Ji Gang, director of Savills (Beijing), is quite busy these days, coping with growing inquiries from international real estate funds.
"Compared with the fourth quarter of last year, foreign institutional investors now seem to be more specific about their investment target in China, as the macro environment becomes clearer," Ji told China Daily.
Most of the real estate funds contacting Ji are from Southeast Asia and the US. Office and retail sectors are the most popular choices with these investors.
"If everything moves on smoothly, we could help our clients reach a deal probably in the second quarter," Ji added.

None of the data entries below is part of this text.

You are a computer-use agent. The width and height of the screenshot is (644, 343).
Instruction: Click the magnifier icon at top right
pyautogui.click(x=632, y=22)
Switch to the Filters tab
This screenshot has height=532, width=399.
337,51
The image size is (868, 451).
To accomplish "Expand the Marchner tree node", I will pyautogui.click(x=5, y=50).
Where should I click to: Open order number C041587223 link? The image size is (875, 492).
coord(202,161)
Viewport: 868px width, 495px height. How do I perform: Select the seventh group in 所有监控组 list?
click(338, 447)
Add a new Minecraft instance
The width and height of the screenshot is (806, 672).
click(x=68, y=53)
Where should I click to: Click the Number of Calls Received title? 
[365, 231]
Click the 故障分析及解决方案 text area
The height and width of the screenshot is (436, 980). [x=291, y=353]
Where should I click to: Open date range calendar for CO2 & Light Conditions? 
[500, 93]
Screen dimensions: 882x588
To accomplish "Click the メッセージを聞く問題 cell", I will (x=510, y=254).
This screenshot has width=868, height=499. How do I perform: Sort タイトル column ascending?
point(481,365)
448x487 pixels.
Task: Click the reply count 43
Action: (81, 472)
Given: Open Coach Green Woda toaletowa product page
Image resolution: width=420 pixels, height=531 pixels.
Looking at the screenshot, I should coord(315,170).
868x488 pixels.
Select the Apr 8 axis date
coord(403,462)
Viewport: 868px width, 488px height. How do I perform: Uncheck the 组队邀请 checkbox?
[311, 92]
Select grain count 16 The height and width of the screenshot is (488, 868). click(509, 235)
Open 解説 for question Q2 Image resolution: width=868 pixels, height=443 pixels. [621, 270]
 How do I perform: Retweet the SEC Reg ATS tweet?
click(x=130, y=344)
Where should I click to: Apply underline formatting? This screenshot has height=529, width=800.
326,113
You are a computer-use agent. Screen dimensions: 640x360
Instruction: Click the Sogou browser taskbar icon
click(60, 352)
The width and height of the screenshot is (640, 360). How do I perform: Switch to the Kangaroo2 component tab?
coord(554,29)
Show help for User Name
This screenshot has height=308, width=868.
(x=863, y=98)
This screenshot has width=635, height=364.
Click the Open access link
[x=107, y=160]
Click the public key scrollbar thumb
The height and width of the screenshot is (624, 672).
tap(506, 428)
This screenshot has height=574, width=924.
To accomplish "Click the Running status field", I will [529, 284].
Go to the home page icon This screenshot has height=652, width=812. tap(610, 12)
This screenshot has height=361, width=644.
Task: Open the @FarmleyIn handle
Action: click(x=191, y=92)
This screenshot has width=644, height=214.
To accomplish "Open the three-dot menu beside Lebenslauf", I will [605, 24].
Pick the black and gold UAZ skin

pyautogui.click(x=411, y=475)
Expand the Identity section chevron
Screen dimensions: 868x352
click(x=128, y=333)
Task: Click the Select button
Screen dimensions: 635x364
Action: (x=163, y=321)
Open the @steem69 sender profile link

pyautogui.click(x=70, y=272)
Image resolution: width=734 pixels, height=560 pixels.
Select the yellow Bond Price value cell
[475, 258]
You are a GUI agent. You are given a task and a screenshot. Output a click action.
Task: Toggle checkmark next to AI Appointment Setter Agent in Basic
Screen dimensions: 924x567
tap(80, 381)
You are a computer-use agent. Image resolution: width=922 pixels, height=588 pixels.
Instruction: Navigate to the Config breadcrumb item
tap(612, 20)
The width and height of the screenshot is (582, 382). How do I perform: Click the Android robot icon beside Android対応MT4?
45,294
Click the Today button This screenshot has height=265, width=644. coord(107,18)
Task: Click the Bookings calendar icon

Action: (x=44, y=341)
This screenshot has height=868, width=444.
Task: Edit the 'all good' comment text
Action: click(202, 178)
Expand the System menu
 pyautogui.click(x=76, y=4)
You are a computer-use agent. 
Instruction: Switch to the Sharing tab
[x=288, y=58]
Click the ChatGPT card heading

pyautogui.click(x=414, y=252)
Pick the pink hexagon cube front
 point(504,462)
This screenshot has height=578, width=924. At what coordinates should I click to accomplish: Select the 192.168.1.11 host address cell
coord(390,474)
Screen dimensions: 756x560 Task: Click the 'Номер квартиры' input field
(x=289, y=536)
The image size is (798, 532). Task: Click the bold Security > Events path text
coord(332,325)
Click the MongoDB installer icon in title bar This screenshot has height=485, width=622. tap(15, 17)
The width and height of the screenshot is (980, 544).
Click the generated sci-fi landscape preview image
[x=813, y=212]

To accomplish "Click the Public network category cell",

In a Jan 15 statement to the Hong Kong bourse, Parkson Retail said it agreed to acquire the Suntrans Building in Beijing's Chaoyang District at a cash acquisition price of 1.128 billion yuan ($165 million). This is the largest property deal this year.
"The raised funds have to go somewhere, and China will be one of their major targets," said Ji.
CapitaLand, Southeast Asia's biggest developer, said on Monday that it will raise over $1.2 billion via a rights issue, making it well-positioned for any mergers and acquisitions opportunities that might arise.
Private equity fund manager Gaw Capital Partners is looking to raise up to $1.5 billion for Chinese property.
But some other investors still take a very cautious approach.